Retoma el texto sobre el perdón civil y la convivencia tras el 20N y continúalo a partir de su última oración.

__TEXTO PROPORCIONADO__:
..............................
No deja de ser hiriente que lo que ellos lograron ¾con su biografía marcada por el horror y la pérdida, pero también con la generosidad y la entrega¾ contraste dolorosamente con esta política nuestra, donde políticos que jamás han oído un disparo ni visto una fosa común son incapaces de dirigirse la palabra sin odio. Aquellos que tenían motivos sobrados para odiarse aprendieron a convivir; los de hoy, sin motivo alguno, parecen empeñados en destruir esa convivencia.
Esa capacidad de perdón civil, tan poco comprendida desde los maximalismos de hoy, fue la que hizo posible nuestra convivencia. Por eso, lo que se conmemoró el 20N no fue sólo la muerte de un dictador sino el nacimiento de un país absolutamente decidido a no repetir el peor capítulo de su historia. Por eso es exigible, en todos los cincuentenarios que se nos avecinan, un reconocimiento explícito a quienes, teniendo razones sobradas para exigirle todo al nuevo Estado democrático, escogieron entregarle a la Nación algo más difícil: tiempo, espacio y esperanza.
..............................
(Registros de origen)
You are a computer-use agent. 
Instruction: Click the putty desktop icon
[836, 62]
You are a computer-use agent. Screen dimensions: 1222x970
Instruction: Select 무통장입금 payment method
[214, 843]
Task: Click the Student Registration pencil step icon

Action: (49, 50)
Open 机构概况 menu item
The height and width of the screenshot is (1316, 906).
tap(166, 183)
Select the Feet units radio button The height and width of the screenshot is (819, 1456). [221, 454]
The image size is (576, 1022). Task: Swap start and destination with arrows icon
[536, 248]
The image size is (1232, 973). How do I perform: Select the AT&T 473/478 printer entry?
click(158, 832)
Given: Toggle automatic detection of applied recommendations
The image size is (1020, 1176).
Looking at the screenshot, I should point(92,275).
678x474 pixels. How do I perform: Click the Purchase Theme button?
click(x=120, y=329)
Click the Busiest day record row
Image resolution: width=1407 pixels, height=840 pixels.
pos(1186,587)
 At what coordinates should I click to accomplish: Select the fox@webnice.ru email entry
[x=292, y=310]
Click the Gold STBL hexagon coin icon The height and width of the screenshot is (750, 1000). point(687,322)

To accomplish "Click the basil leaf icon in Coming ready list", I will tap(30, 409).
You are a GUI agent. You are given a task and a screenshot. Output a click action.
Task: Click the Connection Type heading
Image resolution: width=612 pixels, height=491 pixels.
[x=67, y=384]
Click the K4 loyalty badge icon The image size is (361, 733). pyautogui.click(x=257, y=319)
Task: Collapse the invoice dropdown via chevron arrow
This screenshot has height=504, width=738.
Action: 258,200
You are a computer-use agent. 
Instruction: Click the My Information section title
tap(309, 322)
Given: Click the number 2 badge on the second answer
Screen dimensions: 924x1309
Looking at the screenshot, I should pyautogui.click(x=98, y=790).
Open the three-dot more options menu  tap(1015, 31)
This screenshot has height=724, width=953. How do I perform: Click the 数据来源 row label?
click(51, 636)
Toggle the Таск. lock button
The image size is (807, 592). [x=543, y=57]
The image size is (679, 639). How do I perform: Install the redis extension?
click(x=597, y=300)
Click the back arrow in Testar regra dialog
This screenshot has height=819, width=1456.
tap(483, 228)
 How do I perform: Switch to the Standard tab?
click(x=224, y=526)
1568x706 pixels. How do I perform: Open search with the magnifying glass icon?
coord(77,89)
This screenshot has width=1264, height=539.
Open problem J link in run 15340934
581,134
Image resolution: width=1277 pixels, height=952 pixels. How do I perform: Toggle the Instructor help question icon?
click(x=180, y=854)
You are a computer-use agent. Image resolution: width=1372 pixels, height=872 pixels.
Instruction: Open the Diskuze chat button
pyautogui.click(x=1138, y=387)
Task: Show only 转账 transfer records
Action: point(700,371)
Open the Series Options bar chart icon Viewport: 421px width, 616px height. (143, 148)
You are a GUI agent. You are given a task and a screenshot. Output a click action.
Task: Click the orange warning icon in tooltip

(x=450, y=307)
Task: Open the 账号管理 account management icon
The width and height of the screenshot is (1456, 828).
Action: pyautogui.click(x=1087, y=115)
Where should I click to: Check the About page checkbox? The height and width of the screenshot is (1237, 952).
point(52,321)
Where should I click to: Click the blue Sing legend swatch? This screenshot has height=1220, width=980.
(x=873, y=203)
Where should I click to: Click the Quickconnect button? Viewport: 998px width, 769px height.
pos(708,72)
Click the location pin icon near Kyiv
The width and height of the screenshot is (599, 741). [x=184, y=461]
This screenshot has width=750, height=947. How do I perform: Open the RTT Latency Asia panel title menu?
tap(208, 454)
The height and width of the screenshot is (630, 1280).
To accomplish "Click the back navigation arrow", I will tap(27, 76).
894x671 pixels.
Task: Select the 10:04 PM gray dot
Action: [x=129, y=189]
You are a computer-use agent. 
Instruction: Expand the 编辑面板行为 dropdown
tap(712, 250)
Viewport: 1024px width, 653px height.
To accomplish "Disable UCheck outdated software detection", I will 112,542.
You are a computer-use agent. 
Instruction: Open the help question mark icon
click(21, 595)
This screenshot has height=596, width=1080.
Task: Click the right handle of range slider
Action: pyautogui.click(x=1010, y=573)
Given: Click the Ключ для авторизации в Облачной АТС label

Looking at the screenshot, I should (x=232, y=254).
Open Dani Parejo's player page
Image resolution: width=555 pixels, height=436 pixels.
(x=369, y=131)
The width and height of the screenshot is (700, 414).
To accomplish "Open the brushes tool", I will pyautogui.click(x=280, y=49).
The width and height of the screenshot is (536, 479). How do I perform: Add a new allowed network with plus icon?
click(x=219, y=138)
..............................
__RESULTADO__:
Es urgente que nos reivindiquemos como hijos de la Transición y no como nietos o herederos ni de la República ni de la guerra civil que la anegó. Urge reconocernos políticamente como hijos de un pacto civil que permitió que España dejara atrás la lógica de trincheras y de los pelotones de fusilamiento. Porque ser hijo de la Transición significa creer que la democracia se sostiene sobre acuerdos incómodos, sobre la renuncia mutua, sobre la voluntad de escucharse incluso cuando no apetece. Significa aceptar que la política no es la búsqueda de la pureza, sino de la convivencia posible.
Y aquí conviene alabar algo que en España casi nunca se alaba: nuestra Constitución de 1978, esa Constitución pragmática, moderada, sin heroísmos ni adornos, en la que caben todos. Una Constitución que ha venido funcionando precisamente por su carácter gris, como de solterón aburrido. Frente a todas nuestras constituciones históricas ¾constituciones de parte y de secta, todas hechas para excluir al contrario, todas concebidas como armas arrojadizas¾ la del 78 es un punto de encuentro, una plaza abierta, un lugar donde poder guarecernos. La Constitución de 1978 no es una bandera para enarbolar contra nadie: es una casa amplia, sólida y abierta. Esta imperfecta Constitución nuestra no enamora a primera vista, pero sostiene. Y en política, sostener es un verbo más noble que deslumbrar.
Ahora que algunos parecen empeñados en dinamitar el edificio de la Reconciliación Nacional, conviene recordar que ese edificio es frágil. Que costó lágrimas, renuncias y actos de enorme valentía moral. Y que si lo dejamos caer ¾si volvemos a permitir que la política sea el arte de buscar enemigos internos¾ nos arrepentiremos. Y lo haremos tarde. Por eso, este aniversario de la muerte de Franco y todos los aniversarios que lo van a suceder, no deberían ser sólo una fecha: son, quizás, una advertencia. La de que la libertad y la convivencia no se heredan: se cuidan.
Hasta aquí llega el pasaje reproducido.